A Comparison Study of Surface Water Cycle in Land Data Assimilation Systems Using Different Noah Land Model and Different Treatments for Surface Runoff and Ground Water

Skillful forecast at sub-seasonal to seasonal time scales rely heavily on well-simulated atmospheric response to slowly varying boundary forcings from both ocean and land surface. The critical importance has been recognized. Ocean indices have been used in a variety of climate predictions. In contrast, land anomalies, especially soil moisture and associated surface runoff parameterization and ground water treatment in land models, have been notably difficult to demonstrate. The surface physical runoff parameterization has direct impact on how much water can penetrate to the soil as soil water, and ground water treatment involves water table dynamics and deep soil moisture, which are important to soil moisture memory, which has been identified as one source of predictability.

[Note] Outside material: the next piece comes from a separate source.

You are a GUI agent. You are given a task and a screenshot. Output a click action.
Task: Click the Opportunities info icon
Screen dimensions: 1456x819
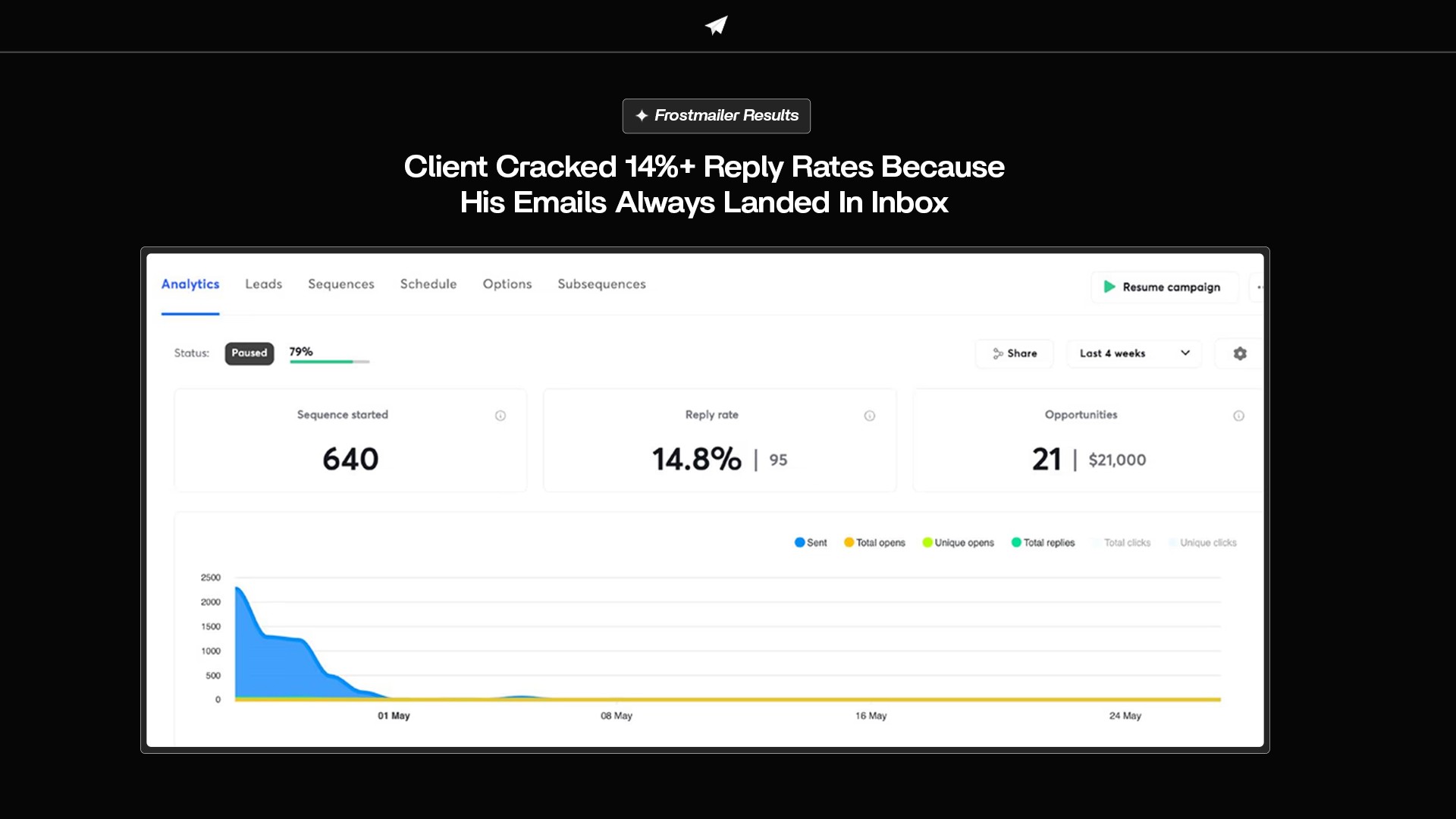tap(1238, 416)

The Noah Land Surface Model (LSM) is the land component of NCEP Coupled Forecast System (CFS) used for seasonal predictions. The Noah LSM treats the surface runoff as a sum of surface overflow resulting from infiltration excess and field capacity, and the subsurface runoff as free drainage where the water table depth is assumed to be well within the soil layers. To overcome this shortcoming, a new Noah-based land model with Multiple Parameterization options (Noah-MP) was developed over the past. The Noah-MP allows for options for different physical parameterizations, especially options for surface runoff and ground water treatment. In this study, surface water cycle components from Noah MP offline simulations with different choices for runoff and ground water parametrizations covering a 31-year period are compared to each other. The comparisons are also carried out with those obtained from the Global Land Data Assimilation System (GLDAS) in NCEP CFS Reanalysis and Reforecast (CFSRR), where the traditional Noah LSM is used. The results will be discussed.